**What you need to do**
Copy the listing below word for word, and leave the pictures out.

— start of Data rows —

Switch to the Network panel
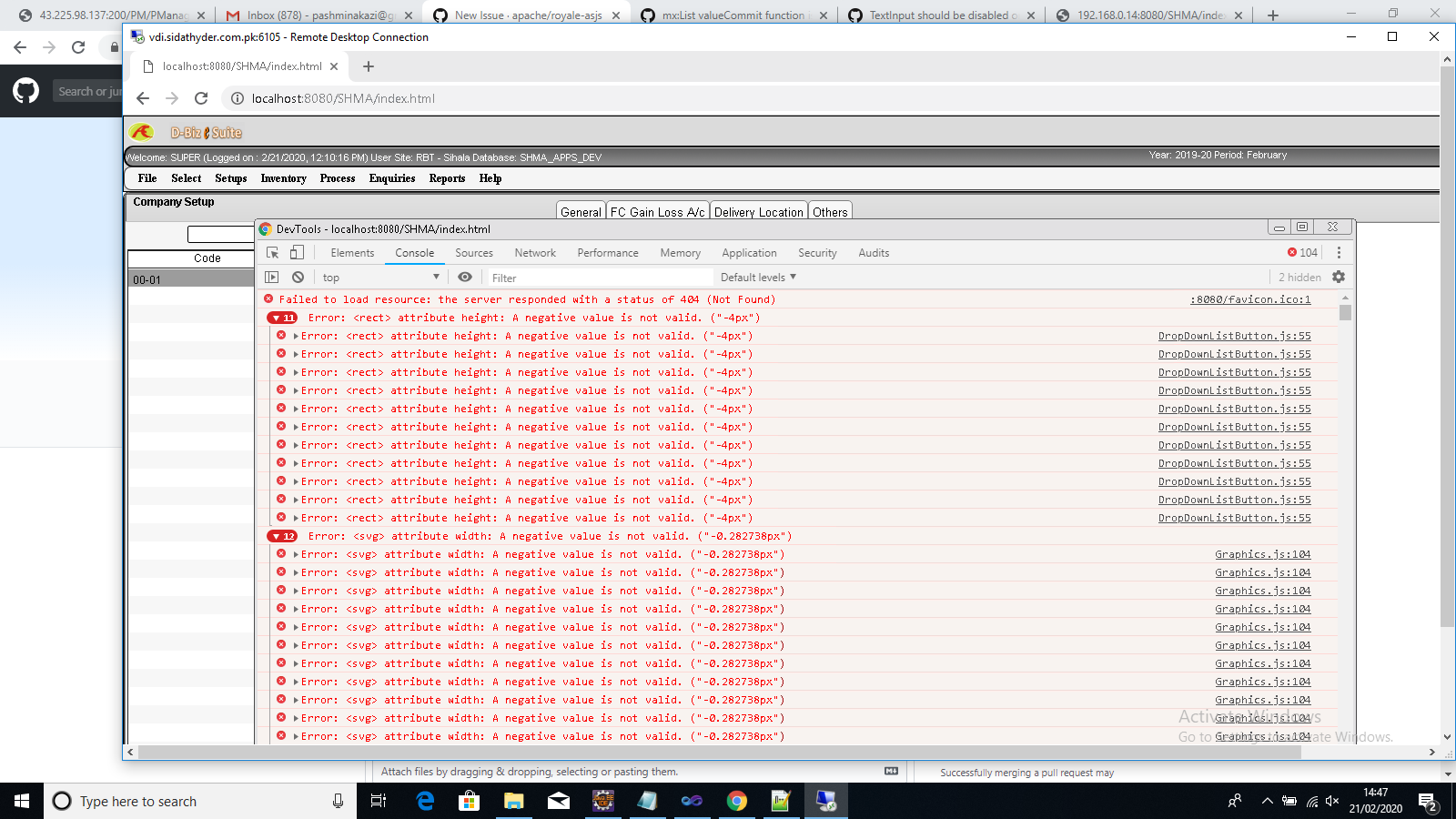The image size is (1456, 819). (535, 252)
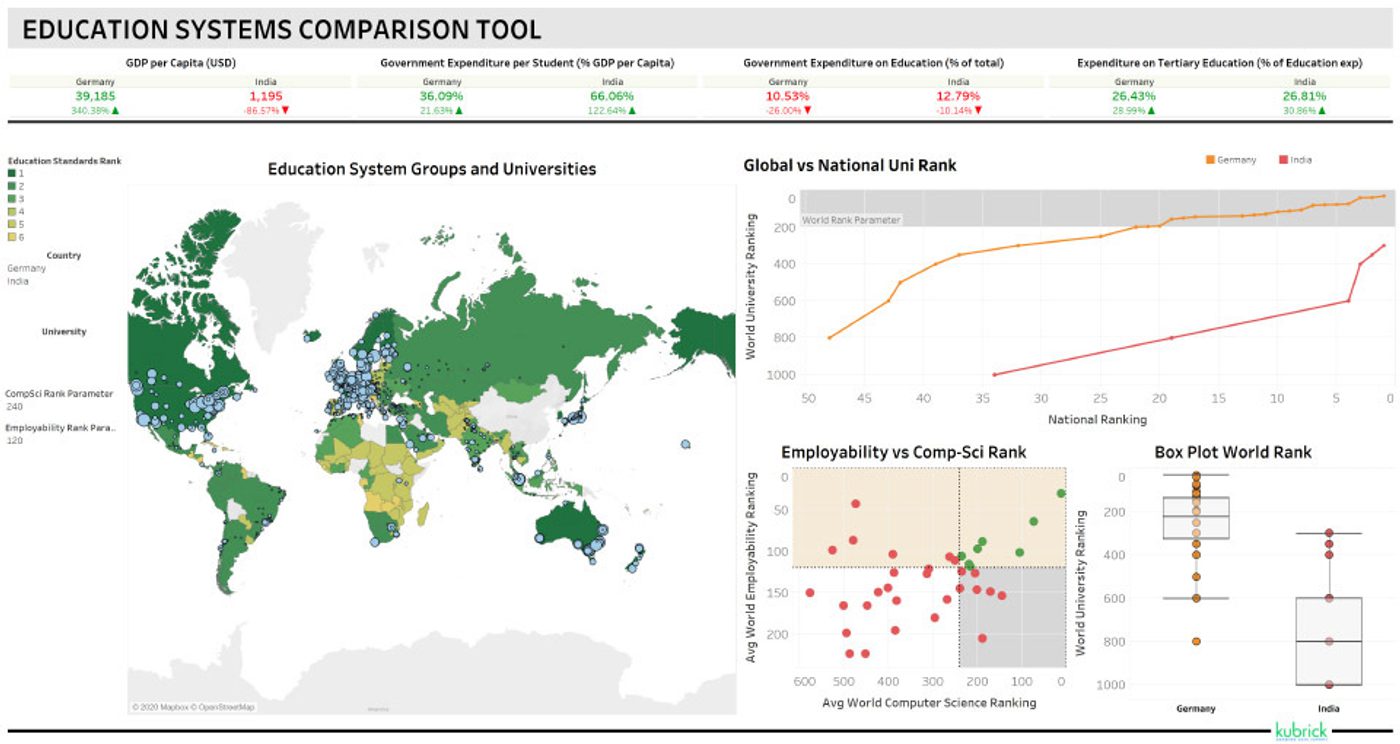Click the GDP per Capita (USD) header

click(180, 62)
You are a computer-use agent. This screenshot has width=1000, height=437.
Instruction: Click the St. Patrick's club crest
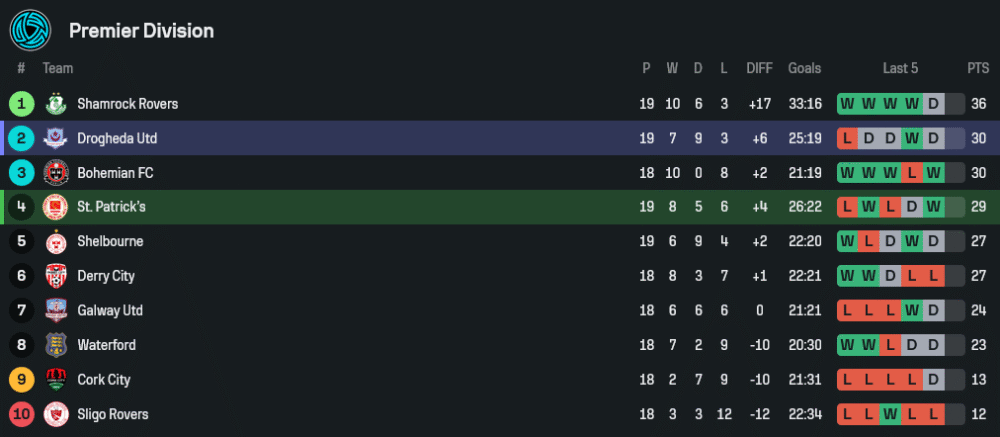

— end of Data rows —

**Final result**
Switch to the Network panel
The image size is (1456, 819). (535, 252)
Click the GDP per Capita (USD) header

click(180, 62)
You are a computer-use agent. This screenshot has width=1000, height=437.
Instruction: Click the St. Patrick's club crest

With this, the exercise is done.